An all too familiar pattern of events relating to the fate of many ships and their crews is that on the 21st December 1884 the ‘County of Aberdeen’ sailed from Cardiff bound for Bombay but failed to arrive; she was never seen or heard of again.

Then, her sister ship, the ‘County of Haddington’ left Penarth in 1881 with a cargo of coal, but returned for repairs after sustaining substantial damage during a severe storm in the Bristol Channel.

The “Castleton” sailed from Penarth for St. Lucia in October 1886 and was lost with 23 crew. A formal enquiry was held in the following year.

Penarth was deemed a port of Cardiff for many years. Accounts of the period indicate that ships often left the docks overloaded and, or, poorly trimmed. The unpredictable weather of the Bristol Channel, the many hidden rocks, mudflats, sandbanks and exceptional tidal flows caught mariners unaware.

 

Many ships were lost with all hands. The first 19th century loading regulation was introduced by the Lloyd's Register of British and Foreign Shipping in 1835, following discussions between ship-owners, shippers and underwriters. Lloyds recommended freeboards as a function of the depth of the hold at a standard rate of three inches per foot of depth. These recommendations were used extensively until 1880 and became known as "Lloyd's Rule".

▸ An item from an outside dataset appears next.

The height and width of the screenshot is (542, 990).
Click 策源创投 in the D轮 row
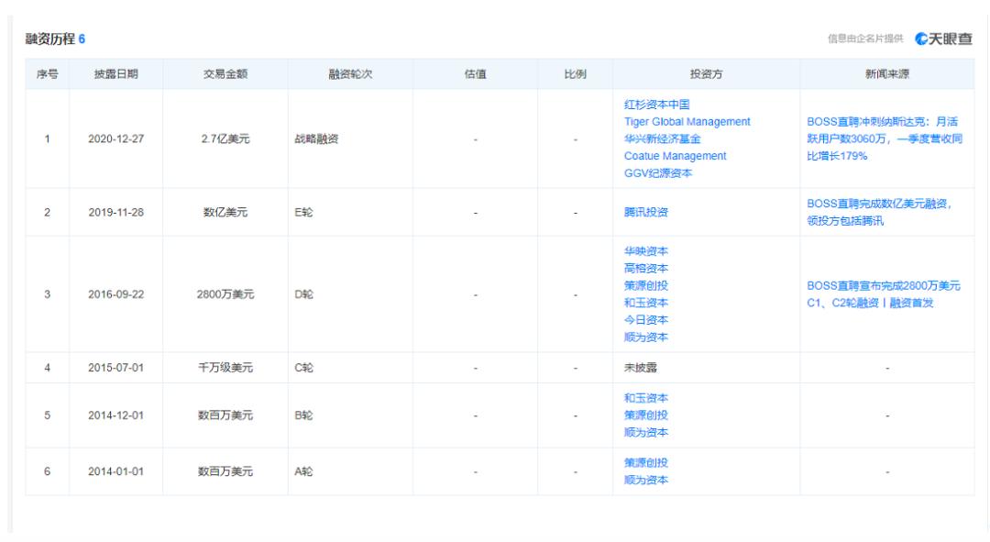(x=645, y=285)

With regard to the marking of marine hazards, the local shipping lanes had one of the highest densities of identification systems in the World, but despite this extensive system of lighthouses and buoys along the Welsh Coast, the Severn Sea and Bristol Channel, mortality was higher than occupations on-shore, including the mining and iron working industries. One contemporary report suggested that about a quarter of those who embarked on a life at sea also died at sea or on the rocks. See also The Lloyd's Register at Penarth Dock for a list of losses.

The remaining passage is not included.